Each entry should be repeated exactly. Its pictures should not be.

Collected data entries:
* * * * * * *

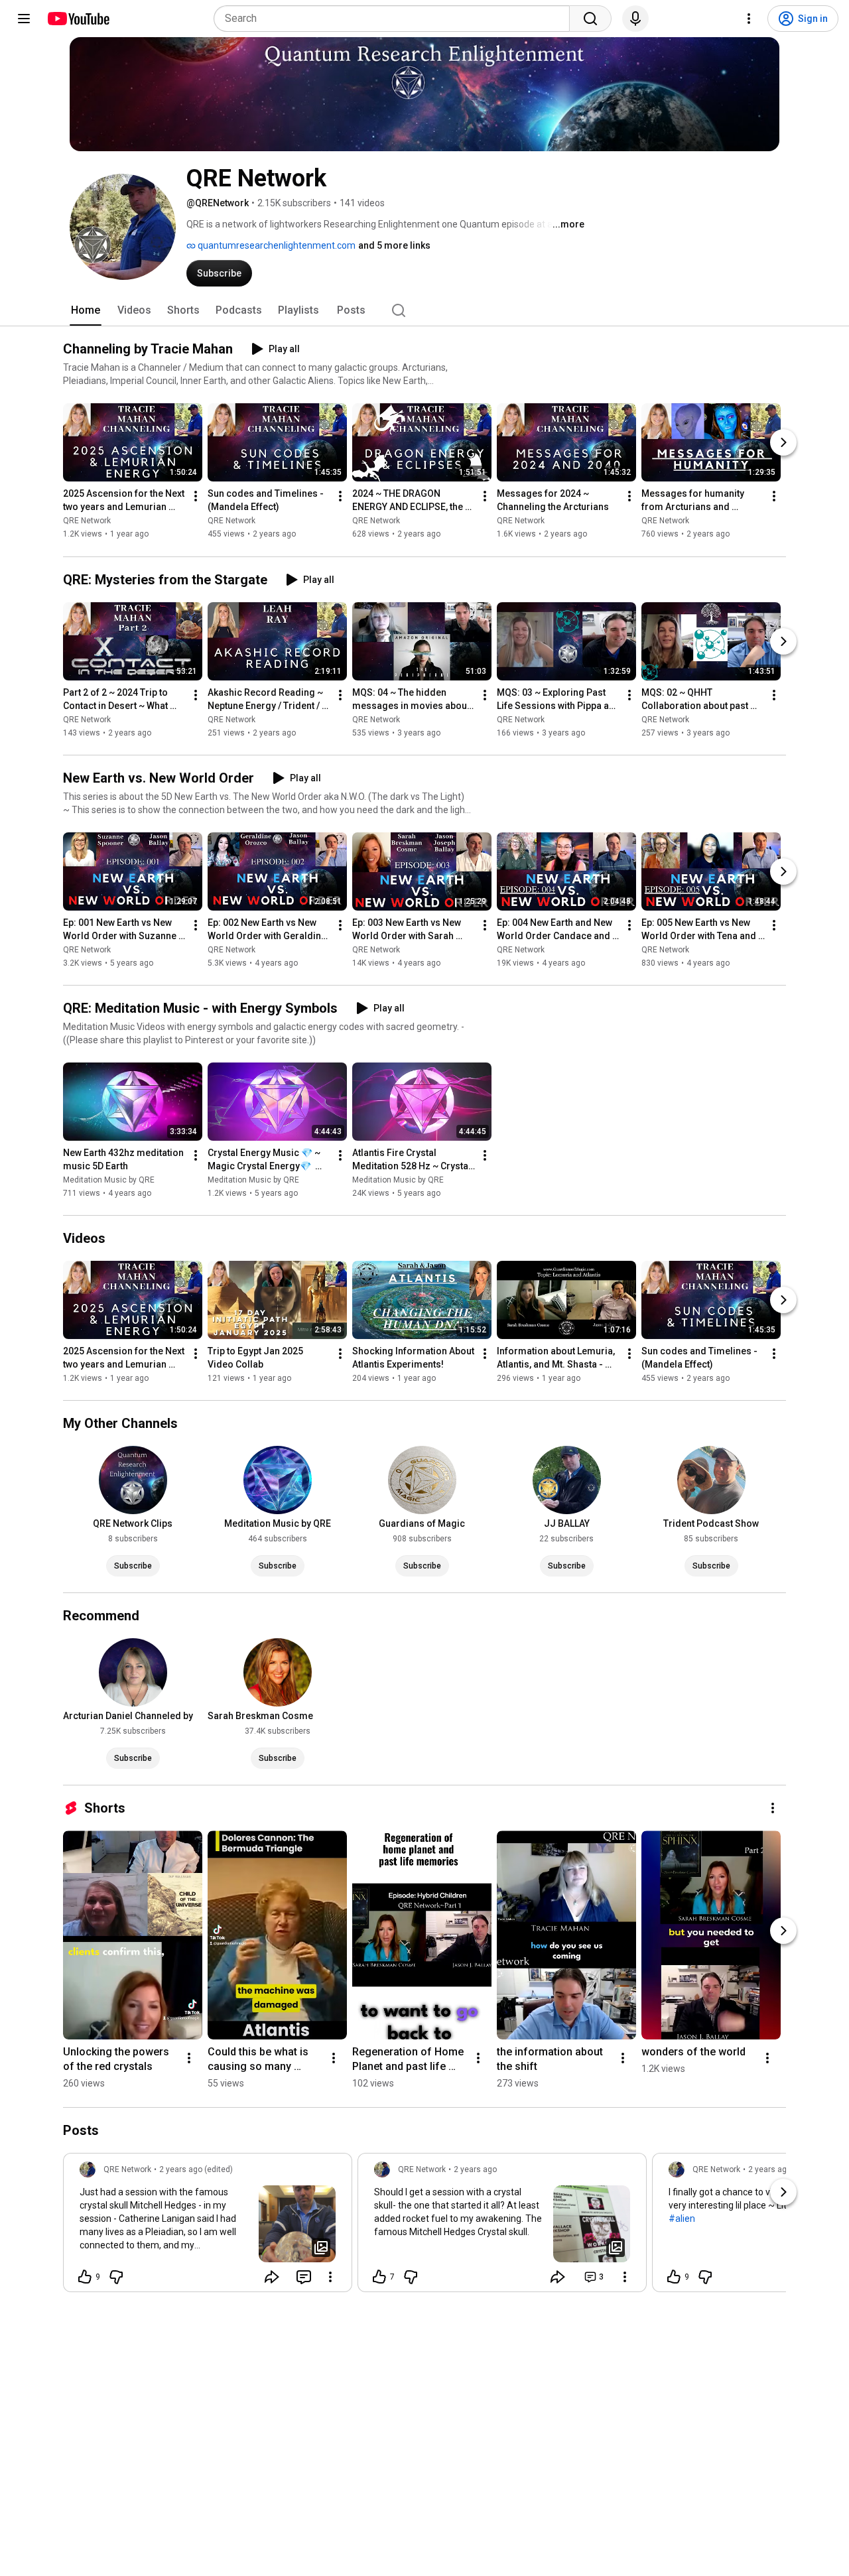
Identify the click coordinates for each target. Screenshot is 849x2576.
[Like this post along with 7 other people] (379, 2276)
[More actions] (195, 496)
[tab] (85, 310)
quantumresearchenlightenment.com (276, 245)
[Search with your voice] (635, 18)
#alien (682, 2218)
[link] (208, 2226)
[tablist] (424, 310)
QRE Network (87, 521)
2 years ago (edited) (196, 2169)
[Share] (272, 2277)
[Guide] (24, 19)
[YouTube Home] (78, 18)
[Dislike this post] (116, 2276)
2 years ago (475, 2169)
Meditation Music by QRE (109, 1180)
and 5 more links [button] (394, 245)
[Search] (590, 18)
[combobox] (395, 19)
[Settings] (749, 19)
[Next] (783, 443)
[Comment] (304, 2277)
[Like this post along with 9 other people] (85, 2276)
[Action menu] (330, 2277)
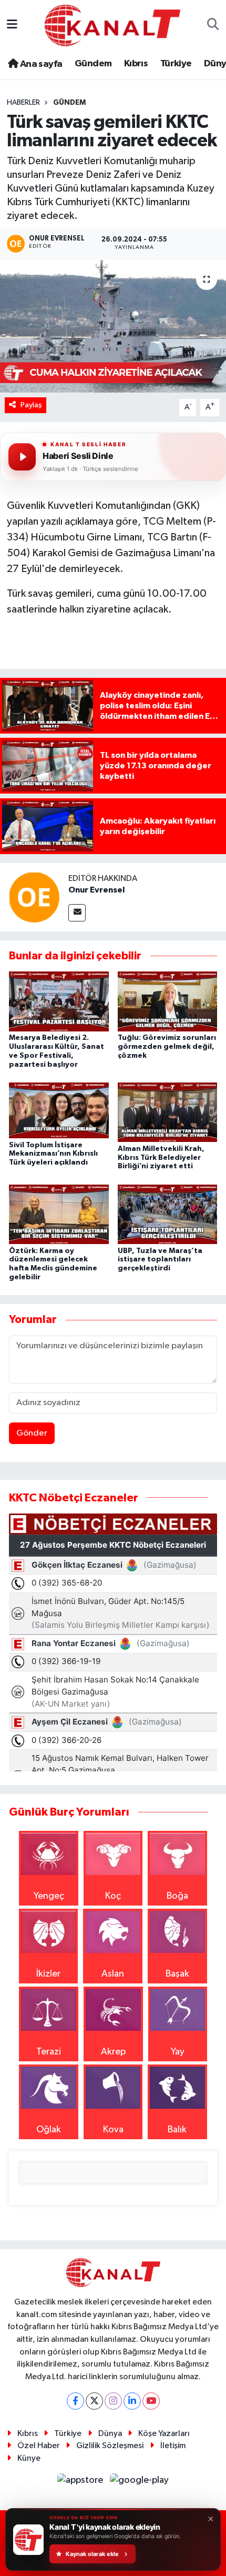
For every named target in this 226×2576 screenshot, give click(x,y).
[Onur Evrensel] (34, 896)
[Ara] (213, 25)
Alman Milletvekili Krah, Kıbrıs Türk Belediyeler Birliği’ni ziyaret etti (161, 1157)
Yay (177, 2052)
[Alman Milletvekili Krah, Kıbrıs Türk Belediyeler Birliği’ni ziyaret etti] (168, 1112)
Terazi (48, 2052)
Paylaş (31, 405)
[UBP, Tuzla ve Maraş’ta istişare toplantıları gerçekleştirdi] (168, 1214)
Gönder (31, 1433)
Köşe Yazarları (164, 2434)
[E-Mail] (77, 912)
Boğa (177, 1896)
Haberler (23, 102)
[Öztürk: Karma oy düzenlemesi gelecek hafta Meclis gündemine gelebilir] (59, 1214)
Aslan (112, 1974)
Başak (177, 1974)
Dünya (110, 2434)
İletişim (173, 2446)
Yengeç (49, 1896)
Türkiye (176, 63)
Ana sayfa (40, 64)
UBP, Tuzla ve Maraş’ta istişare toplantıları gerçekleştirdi (160, 1259)
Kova (113, 2129)
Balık (177, 2129)
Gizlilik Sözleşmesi (109, 2446)
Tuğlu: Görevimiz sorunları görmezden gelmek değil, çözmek (167, 1046)
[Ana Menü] (12, 25)
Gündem (93, 63)
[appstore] (81, 2483)
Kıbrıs (136, 63)
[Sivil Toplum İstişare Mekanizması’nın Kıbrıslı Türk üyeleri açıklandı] (59, 1110)
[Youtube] (151, 2401)
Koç (113, 1896)
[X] (94, 2401)
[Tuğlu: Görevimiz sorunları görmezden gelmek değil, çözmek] (168, 1001)
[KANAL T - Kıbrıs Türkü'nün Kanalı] (112, 25)
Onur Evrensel (96, 890)
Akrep (113, 2052)
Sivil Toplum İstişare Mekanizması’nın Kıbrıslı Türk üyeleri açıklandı (53, 1154)
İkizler (48, 1974)
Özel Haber (38, 2446)
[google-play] (139, 2483)
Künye (28, 2458)
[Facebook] (75, 2401)
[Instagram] (113, 2401)
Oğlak (48, 2129)
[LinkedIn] (132, 2401)
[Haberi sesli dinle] (22, 456)
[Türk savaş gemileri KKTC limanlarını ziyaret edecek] (113, 326)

* * * * * * *

Your response -
Identify the click coordinates for each target. Screenshot is 849x2576.
[Like this post along with 7 other people] (379, 2276)
[More actions] (195, 496)
[tab] (85, 310)
quantumresearchenlightenment.com (276, 245)
[Search with your voice] (635, 18)
#alien (682, 2218)
[link] (208, 2226)
[tablist] (424, 310)
QRE Network (87, 521)
2 years ago (edited) (196, 2169)
[Share] (272, 2277)
[Guide] (24, 19)
[YouTube Home] (78, 18)
[Dislike this post] (116, 2276)
2 years ago (475, 2169)
Meditation Music by QRE (109, 1180)
and 5 more links [button] (394, 245)
[Search] (590, 18)
[combobox] (395, 19)
[Settings] (749, 19)
[Next] (783, 443)
[Comment] (304, 2277)
[Like this post along with 9 other people] (85, 2276)
[Action menu] (330, 2277)
For every named target in this 226×2576 screenshot, give click(x,y).
[Onur Evrensel] (34, 896)
[Ara] (213, 25)
Alman Milletvekili Krah, Kıbrıs Türk Belediyeler Birliği’ni ziyaret etti (161, 1157)
Yay (177, 2052)
[Alman Milletvekili Krah, Kıbrıs Türk Belediyeler Birliği’ni ziyaret etti] (168, 1112)
Terazi (48, 2052)
Paylaş (31, 405)
[UBP, Tuzla ve Maraş’ta istişare toplantıları gerçekleştirdi] (168, 1214)
Gönder (31, 1433)
Köşe Yazarları (164, 2434)
[E-Mail] (77, 912)
Boğa (177, 1896)
Haberler (23, 102)
[Öztürk: Karma oy düzenlemesi gelecek hafta Meclis gündemine gelebilir] (59, 1214)
Aslan (112, 1974)
Başak (177, 1974)
Dünya (110, 2434)
İletişim (173, 2446)
Yengeç (49, 1896)
Türkiye (176, 63)
Ana sayfa (40, 64)
UBP, Tuzla ve Maraş’ta istişare toplantıları gerçekleştirdi (160, 1259)
Kova (113, 2129)
Balık (177, 2129)
Gizlilik Sözleşmesi (109, 2446)
Tuğlu: Görevimiz sorunları görmezden gelmek değil, çözmek (167, 1046)
[Ana Menü] (12, 25)
Gündem (93, 63)
[appstore] (81, 2483)
Kıbrıs (136, 63)
[Sivil Toplum İstişare Mekanizması’nın Kıbrıslı Türk üyeleri açıklandı] (59, 1110)
[Youtube] (151, 2401)
Koç (113, 1896)
[X] (94, 2401)
[Tuğlu: Görevimiz sorunları görmezden gelmek değil, çözmek] (168, 1001)
[KANAL T - Kıbrıs Türkü'nün Kanalı] (112, 25)
Onur Evrensel (96, 890)
Akrep (113, 2052)
Sivil Toplum İstişare Mekanizması’nın Kıbrıslı Türk üyeleri açıklandı (53, 1154)
İkizler (48, 1974)
Özel Haber (38, 2446)
[google-play] (139, 2483)
Künye (28, 2458)
[Facebook] (75, 2401)
[Instagram] (113, 2401)
Oğlak (48, 2129)
[LinkedIn] (132, 2401)
[Haberi sesli dinle] (22, 456)
[Türk savaş gemileri KKTC limanlarını ziyaret edecek] (113, 326)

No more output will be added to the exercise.